> Data records
--------------------
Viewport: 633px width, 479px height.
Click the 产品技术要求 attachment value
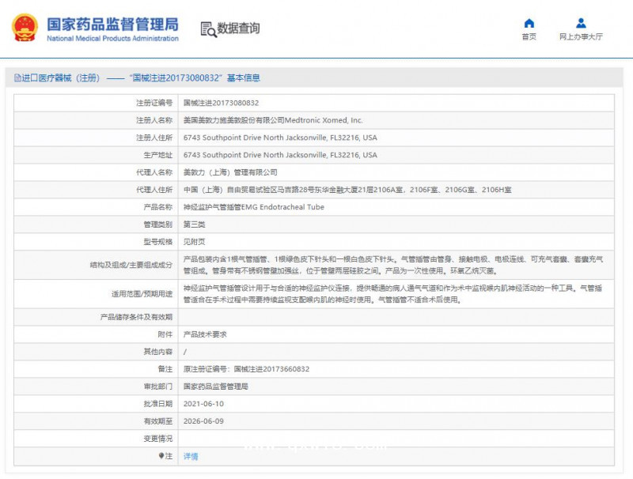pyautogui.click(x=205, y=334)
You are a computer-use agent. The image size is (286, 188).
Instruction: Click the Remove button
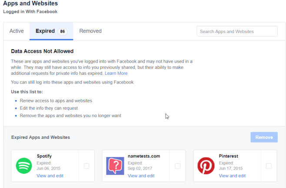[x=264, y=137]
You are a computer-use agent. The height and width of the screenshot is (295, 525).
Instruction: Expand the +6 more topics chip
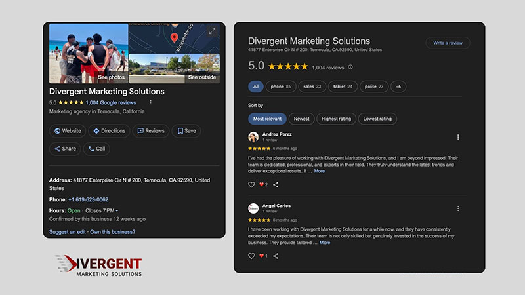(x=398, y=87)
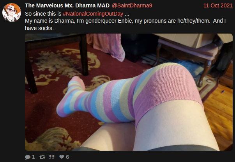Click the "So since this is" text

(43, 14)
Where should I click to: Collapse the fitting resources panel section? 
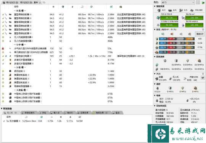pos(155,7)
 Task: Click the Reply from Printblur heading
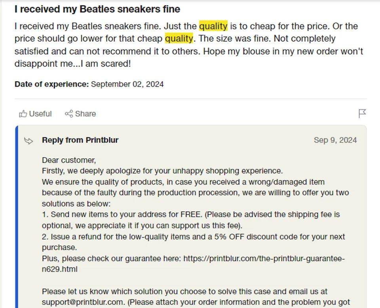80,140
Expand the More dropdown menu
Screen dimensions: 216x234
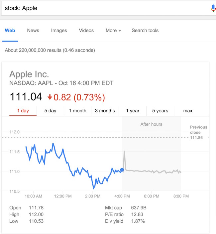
--------------------
> What this task involves
The result is an exact copy of the lines from the one holding "Instruction: Expand the +6 more topics chip" through the final line of the data above, both ends included, minus the pictures.

> Answer for the task
Instruction: Expand the +6 more topics chip
(x=398, y=87)
Click the "So since this is" text

(43, 14)
Where should I click to: Collapse the fitting resources panel section? 
pos(155,7)
 Task: Click the Reply from Printblur heading
80,140
Expand the More dropdown menu
Screen dimensions: 216x234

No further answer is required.